BusinessWeek Launches... Food Blog?

Yes, executives are people, too. Guessing that its readers like good food as much as anyone--maybe more, if they have a corporate credit card--BusinessWeek.com is launching a blog called "Working Lunch" by senior writer Michael Orey, who usually covers legal affairs. The blog will cover the high and low ends of dining.
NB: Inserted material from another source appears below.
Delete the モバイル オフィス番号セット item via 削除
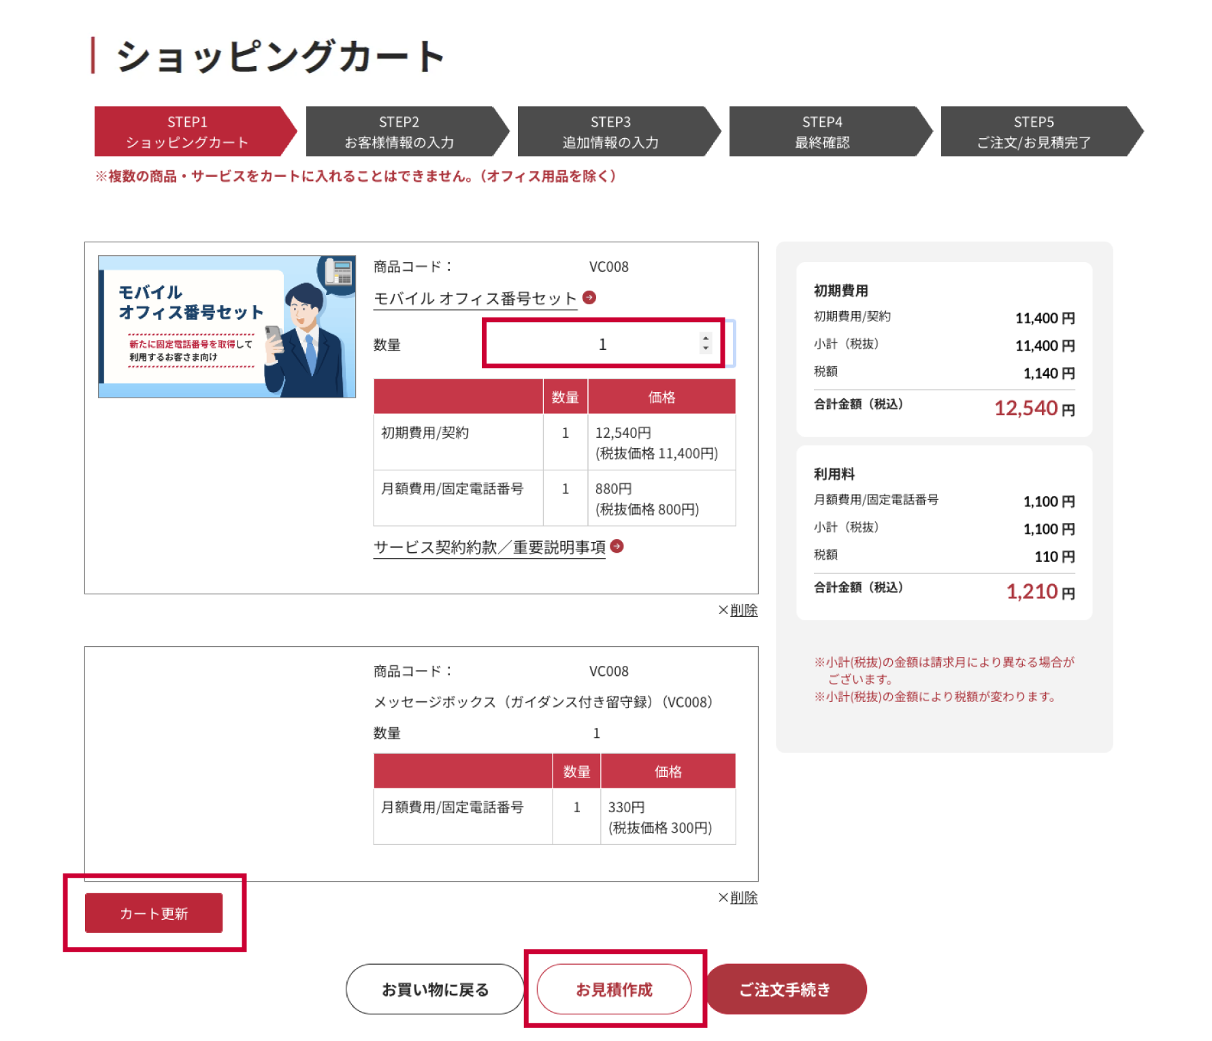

Orey will write about meals, restaurants and recipes.

Forbes Publisher Steps Down

Jim Berrien is giving up his roles as president and publisher for the Forbes Magazine Group, effective by the end of the year. Berrien will continue with the company as chairman of Forbes magazine. His departure comes after a tough first half of the year for the magazine, which is suffering from the same secular downturn affecting other business titles. During January-June, ad pages fell 12.6% to 1,307, according to the Publishers Information Bureau. Similarly, BusinessWeek is down 14.8%, Entrepreneur 4.3%, Fortune Small Business 14.3%, Kiplinger's Personal Finance 15.3%, and SmartMoney 21.9%.